__Document segment__:

Tuesday, November 29, 2022

CAC teacher Rev. Dr. Barbara Holmes finds hope in the innovative, Spirit-empowered resilience of the Black church in the United States. In CAC’s recent webcast, The Future of Christianity, she reflected:  

The contemplative movement—which is now finding roots in BIPOC [1] congregations and African-American traditional denominations—is growing. I’m watching more and more people turn away from an entertainment-focused worship style and lean more toward a growth that is internal rather than external. One of the reasons that the Black church has focused so much on music and exhortation is that in order to survive or to remain Christian, we had to look beyond the tenets of Christianity to the mystical. We had to be able to transcend, and the transcendence comes when you are singing a song that reaches a place that words can’t reach.

I was in church last Sunday, and we go to a very tiny little church on purpose, because I’m always looking for places where there’s a breakthrough of the presence of the Divine. I’m not very interested in articulate sermons. They started singing the song “God Did It Suddenly”—and suddenly there was this moment where everything changed. The song goes, “God changed the way I walk, the way I talk, changed my attitude, and God did it suddenly.” There is this understanding that God can enter in. No matter how devious the Christian tenets have become with regard to race, God can change everything suddenly. God can change the hearts of your enemies, can make you strong enough to be able to stand, and can give you power and strength.

The other thing that made us stay Christian, I think, is that we read the Bible differently—thank God. We saw Jesus walking on water and acting like a shaman. We know about shamans. We saw the walls of Jericho fall from the Israelites’ walking. We knew that this God that allowed us to be transported in chains from Africa was the God who could also free us. We weren’t listening to what they told us Christianity was; we had an understanding of Christianity rooted in our own African understandings.

__Required work__:
(A) Answer these questions from the passage on the Black church:
(i) What was the name of the webcast in which the speaker reflected on this topic?
(ii) What song did the church start singing last Sunday?
(iii) In what was the speaker's community's understanding of Christianity rooted?
(B) Return the part of the passage on the Black church starting at "CAC teacher Rev." and ending at "words can’t reach.", word for word.
The data plays no part in this work.

__Collected data__:
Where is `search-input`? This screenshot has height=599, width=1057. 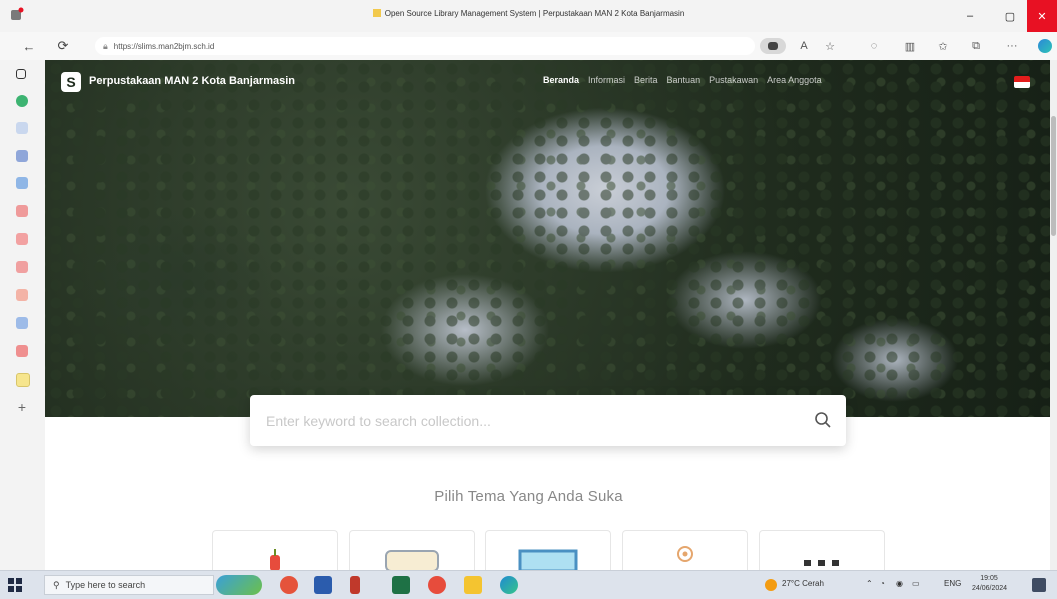 search-input is located at coordinates (526, 421).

__Answers to this exercise__:
(A)
(i) The Future of Christianity
(ii) "God Did It Suddenly"
(iii) Their own African understandings

(B)
CAC teacher Rev. Dr. Barbara Holmes finds hope in the innovative, Spirit-empowered resilience of the Black church in the United States. In CAC’s recent webcast, The Future of Christianity, she reflected:  

The contemplative movement—which is now finding roots in BIPOC [1] congregations and African-American traditional denominations—is growing. I’m watching more and more people turn away from an entertainment-focused worship style and lean more toward a growth that is internal rather than external. One of the reasons that the Black church has focused so much on music and exhortation is that in order to survive or to remain Christian, we had to look beyond the tenets of Christianity to the mystical. We had to be able to transcend, and the transcendence comes when you are singing a song that reaches a place that words can’t reach.